The thing many of us don’t often speak about is the mental health aspect of being chronically ill. No, I’m not talking about the things they try to diagnose you with when you have physical symptoms. I’m talking about the things that happen as a side effect of being chronically ill. My lupus changed my life a lot. I had to adapt my life to be able to live with lupus. I had a husband and other relationships who couldn’t cope with the fact that I was chronically ill. I had “friends” who disappeared because they couldn’t, and didn’t want to try to understand why my life looked differently. Some of the ways I identified myself changed dramatically. Due to all of these factors on top of the physical pain and the toll of living with lupus caused me to be profoundly depressed for a few years. The type of depression where you don’t leave your bed, don’t speak, don’t smile, and it’s difficult to even shower or be functional at all. I found myself not managing my physical conditions, because I no longer cared if this disease just removed me from the world.
I had lost my light, my spark, my identity. I found myself at the bottom of a very dark hole with no tools and no idea or even desire to try to get myself out. I lived this way for about three years.
Then something strange happened. I decided to download TikTok during the pandemic because, honestly, I had nothing else to do. I was too sick and too depressed to even leave my home or maintain any relationships. At this time I had no self-confidence, no friends, no desire to do anything, speak to anybody, or interact. I knew I’d never post or interact with others. Then one day, I accidentally clicked into a live stream and the people there were kind and talked to me. Here’s the really strange part: nobody expected anything from me but to just be myself. I started meeting people on the app and they encouraged me to start posting in my own time and in a way that I felt comfortable. I was able to do this from my bed, couch, or anywhere else my disease or mental health may have put me at the time. I found a community for me, a way to be useful when
I thought there wasn’t one, and I found a whole new life. Fast forward to almost three years later and the time this fundraiser is taking place. I’ve made hundreds, if not thousands, of videos, gained a small following, and met so many amazing people. I’ve done educational content about lupus, mental health, and honestly done a lot of silly things just to make people laugh. I found a place where I could just be me. I met the love of my life on Tiktok. Which, just to be clear, I don’t recommend - it usually doesn’t work out. More than anything, I found my light again. All of my success with raising money for an amazing organization like the LFA was directly because of that silly, weird, annoying, amazing app. There will be people attending Columbus’s Walk To End Lupus Now® representing our team “Chronically Awesome” from NC, PA, Northern Ohio, and from the Columbus Area. We have team members from all the aforementioned states as well as Missouri and Texas. We’ve had donations from all over the country as well as England! All this as a direct result of being myself and telling my story on an app that saved my life.

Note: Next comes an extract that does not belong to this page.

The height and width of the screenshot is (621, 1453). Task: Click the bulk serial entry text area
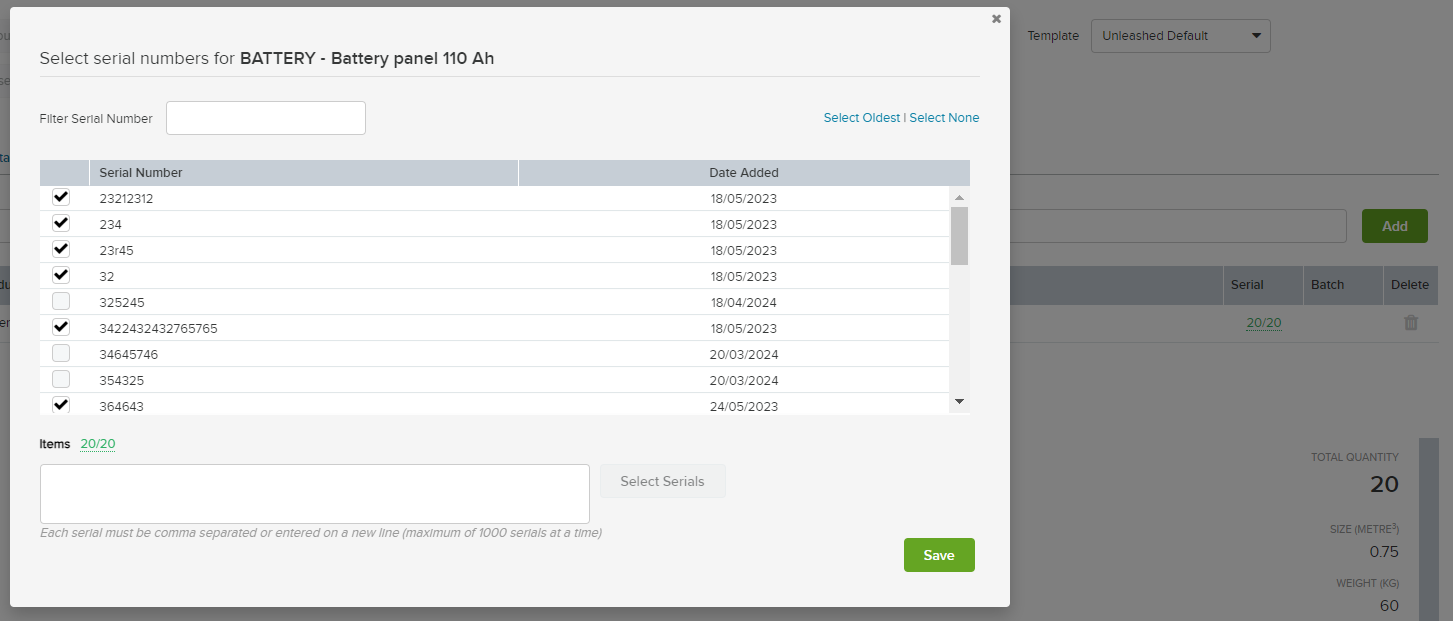point(314,492)
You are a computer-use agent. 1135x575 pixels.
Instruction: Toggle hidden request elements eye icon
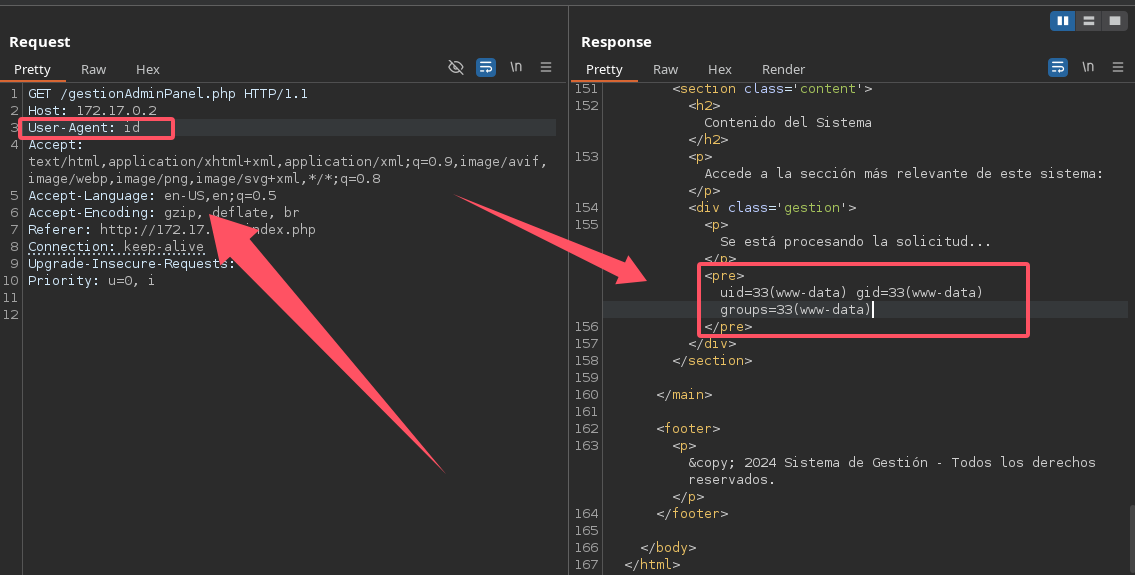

Saying I’m grateful isn’t enough. The point of me telling you this long and kind of strange story is to let you know there is always hope and sometimes it comes from places you’d never expect. I never could’ve imagined I’d have the beautiful life I have now because of an app. I never could have believed I’d have created a small mental health network called the BBS, or Broken Brain Squad, who’ve become like a family of people who support each other from all over the country. None of these things would’ve been possible if I hadn’t just reached out and told my story. Although we all have to pay close attention to our physical health, don’t forget about your mental health. I’m beyond grateful in my darkest times that a bunch of strangers on the internet reached in and shone a light and helped me get out! Trust me when I say, as lost as I was, if I do it, I guarantee you can too!